Andrea Segre non aveva neanche 8 anni quando è morto Berlinguer. Quindi Ber-lin-guer allora sarà stato per lui appena un nome un po’ strano sentito dalla voce del telegiornale nel sottofondo sonoro di casa. Possiamo perciò escludere che nel suo film giochi un ruolo quella nostalgia infida che travisa e confonde spesso il ricordo degli anni pieni della giovinezza. Il suo film è uno studio nel senso più alto e originale (cioè etimologico) del termine, pieno di “aspirazione”, guidato dall’atto che vuole proprio estrarre un’aria da un luogo.
«Ma è un film molto didascalico!». Sì, è didascalica la precisa fedeltà documentaria che usa molte scene d’archivio; didascalica la meticolosa indicazione del nome reale di ogni personaggio; didascalico perfino il taglio temporale, i cinque anni dal 1973 al 1978. La circostanza della morte, le folle, le bandiere, le lacrime sarebbero state un piatto succulento per un racconto costruito sul cedimento emozionale, invece vengono con intelligenza tagliate via, come per estrarre dal lavoro il condensato del senso biografico e politico di una vicenda, il gheriglio di una vita e di una storia. Didascalica la decisione di farlo, didascalico tutto. Ma insegnare è il compito necessario e benedetto dei maestri.

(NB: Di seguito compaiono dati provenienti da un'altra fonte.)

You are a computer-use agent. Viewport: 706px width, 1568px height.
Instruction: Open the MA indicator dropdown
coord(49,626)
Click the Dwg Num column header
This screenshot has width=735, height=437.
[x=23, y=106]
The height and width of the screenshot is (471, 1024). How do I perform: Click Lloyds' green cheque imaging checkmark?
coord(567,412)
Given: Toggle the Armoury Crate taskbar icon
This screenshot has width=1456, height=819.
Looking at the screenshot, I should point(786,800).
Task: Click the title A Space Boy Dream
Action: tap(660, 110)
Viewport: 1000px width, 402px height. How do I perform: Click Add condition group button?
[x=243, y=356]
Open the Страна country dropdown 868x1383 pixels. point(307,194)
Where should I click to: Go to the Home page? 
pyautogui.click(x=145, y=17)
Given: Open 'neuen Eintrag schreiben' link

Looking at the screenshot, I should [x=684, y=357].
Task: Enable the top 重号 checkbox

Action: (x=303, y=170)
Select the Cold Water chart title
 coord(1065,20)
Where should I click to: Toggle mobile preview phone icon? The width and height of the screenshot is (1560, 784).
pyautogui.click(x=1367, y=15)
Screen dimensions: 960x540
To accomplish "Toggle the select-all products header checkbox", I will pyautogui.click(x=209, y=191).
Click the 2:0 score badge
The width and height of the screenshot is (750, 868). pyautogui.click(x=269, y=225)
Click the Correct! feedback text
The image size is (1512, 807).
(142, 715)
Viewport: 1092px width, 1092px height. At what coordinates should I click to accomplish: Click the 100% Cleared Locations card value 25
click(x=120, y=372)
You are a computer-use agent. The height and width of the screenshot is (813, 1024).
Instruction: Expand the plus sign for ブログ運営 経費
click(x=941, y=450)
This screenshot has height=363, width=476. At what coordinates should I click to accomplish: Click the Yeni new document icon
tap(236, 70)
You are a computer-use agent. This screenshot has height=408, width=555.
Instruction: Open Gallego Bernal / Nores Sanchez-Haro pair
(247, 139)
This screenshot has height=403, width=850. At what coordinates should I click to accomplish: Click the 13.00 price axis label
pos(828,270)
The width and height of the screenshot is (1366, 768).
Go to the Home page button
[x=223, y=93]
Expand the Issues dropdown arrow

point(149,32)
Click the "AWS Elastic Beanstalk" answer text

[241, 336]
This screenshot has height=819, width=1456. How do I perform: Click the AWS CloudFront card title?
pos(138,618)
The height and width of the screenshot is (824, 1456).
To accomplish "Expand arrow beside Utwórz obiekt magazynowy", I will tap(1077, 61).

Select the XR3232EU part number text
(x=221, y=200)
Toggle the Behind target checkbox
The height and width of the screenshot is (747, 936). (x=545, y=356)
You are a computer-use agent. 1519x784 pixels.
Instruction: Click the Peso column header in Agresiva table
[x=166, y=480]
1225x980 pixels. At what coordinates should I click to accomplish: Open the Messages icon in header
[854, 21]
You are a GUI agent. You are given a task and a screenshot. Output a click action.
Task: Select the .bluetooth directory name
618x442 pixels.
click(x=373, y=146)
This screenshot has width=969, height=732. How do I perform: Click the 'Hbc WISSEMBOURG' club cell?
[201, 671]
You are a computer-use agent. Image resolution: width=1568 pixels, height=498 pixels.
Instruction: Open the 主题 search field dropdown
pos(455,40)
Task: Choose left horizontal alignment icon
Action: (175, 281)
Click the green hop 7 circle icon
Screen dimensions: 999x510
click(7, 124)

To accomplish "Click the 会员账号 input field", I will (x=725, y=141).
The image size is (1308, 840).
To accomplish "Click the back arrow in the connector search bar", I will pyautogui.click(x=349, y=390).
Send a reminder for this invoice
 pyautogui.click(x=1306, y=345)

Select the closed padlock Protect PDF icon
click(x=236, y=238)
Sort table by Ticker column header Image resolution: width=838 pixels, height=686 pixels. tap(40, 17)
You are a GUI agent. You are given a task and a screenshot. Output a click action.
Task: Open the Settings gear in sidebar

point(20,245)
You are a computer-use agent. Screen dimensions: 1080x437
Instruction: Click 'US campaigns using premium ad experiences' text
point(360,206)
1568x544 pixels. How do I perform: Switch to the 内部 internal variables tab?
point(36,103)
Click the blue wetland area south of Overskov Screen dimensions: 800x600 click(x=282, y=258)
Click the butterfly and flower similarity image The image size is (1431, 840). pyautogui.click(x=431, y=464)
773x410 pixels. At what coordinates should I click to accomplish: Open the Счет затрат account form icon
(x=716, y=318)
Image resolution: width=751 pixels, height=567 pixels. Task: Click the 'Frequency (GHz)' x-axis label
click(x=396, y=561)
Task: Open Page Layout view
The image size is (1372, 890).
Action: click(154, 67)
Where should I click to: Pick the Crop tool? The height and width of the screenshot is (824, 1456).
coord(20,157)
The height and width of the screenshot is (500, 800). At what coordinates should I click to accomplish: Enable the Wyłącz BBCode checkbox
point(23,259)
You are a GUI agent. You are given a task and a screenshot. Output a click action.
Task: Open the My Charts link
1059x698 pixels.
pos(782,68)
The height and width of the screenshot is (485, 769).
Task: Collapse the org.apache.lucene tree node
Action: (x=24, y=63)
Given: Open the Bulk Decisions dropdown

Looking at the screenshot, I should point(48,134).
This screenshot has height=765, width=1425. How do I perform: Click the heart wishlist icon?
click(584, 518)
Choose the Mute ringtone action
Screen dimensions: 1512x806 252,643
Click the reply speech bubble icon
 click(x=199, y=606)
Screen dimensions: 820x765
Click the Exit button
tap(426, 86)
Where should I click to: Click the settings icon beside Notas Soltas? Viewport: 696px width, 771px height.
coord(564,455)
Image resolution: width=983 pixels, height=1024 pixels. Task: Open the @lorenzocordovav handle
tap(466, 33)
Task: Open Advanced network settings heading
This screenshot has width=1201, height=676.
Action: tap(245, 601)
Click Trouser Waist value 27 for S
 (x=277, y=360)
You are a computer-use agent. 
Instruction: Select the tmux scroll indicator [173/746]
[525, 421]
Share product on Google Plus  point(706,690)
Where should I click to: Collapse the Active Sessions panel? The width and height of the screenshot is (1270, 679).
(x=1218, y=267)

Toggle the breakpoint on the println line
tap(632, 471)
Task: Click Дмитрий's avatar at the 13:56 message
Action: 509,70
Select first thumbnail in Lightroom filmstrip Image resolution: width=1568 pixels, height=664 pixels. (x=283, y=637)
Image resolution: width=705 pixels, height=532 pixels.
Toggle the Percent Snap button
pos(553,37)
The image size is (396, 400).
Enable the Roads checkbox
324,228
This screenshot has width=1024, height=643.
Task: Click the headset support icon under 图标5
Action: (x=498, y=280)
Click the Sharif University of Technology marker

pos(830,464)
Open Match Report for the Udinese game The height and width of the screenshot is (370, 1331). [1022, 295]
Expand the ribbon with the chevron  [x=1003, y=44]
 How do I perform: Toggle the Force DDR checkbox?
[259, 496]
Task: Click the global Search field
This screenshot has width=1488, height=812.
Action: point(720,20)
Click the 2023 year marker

Gli addetti ai lavori sanno illustrare i motivi della forza o meno di questo film, della bravura di Elio Germano “rinato” Enrico, tutti i motivi per andare eventualmente a vederlo. Ma ce n’è uno ulteriore, piccolo e ulteriore, che loro non sanno: il silenzio alla fine.
Sempre succede così: svanita l’ultima scena, tutti resistono ancora sì e no tre secondi, giusto sul “Regia di… con…”, poi comincia il trambusto, tutti vogliono passare, tutti se ne vanno, ti pestano i piedi. Qui invece cala il silenzio. Scorrono i titoli, gli attori principali, poi quella interminabile scia bianca di nomi che nessuno legge, direttore della fotografia, segretario di edizione, casting, fonico, microfonista, costumista, macchinisti, elettricisti, truccatori… Non si muove nessuno. Nella sala si è fatto un silenzio denso e totale. La gente non si alza. Sarebbe bello vedere, sceneggiare un’ultima inquadratura “extra opera”, vedere cosa avvenga in quel silenzio. Non si sa. Ma sarebbe un bel finale vedere se lì (che lì) nel silenzio covano le due battute del comizio che il film verso la fine mette in scena.
«Rapporti di tipo nuovo fondati sulla solidarietà, di questo la gente ha sete».
«Noi andremo avanti con ancora maggiore determinazione, slancio ed audacia».
In un minuto tutta la “didascalia” che serve per un’azione politica, e forse anche per il senso di una vita.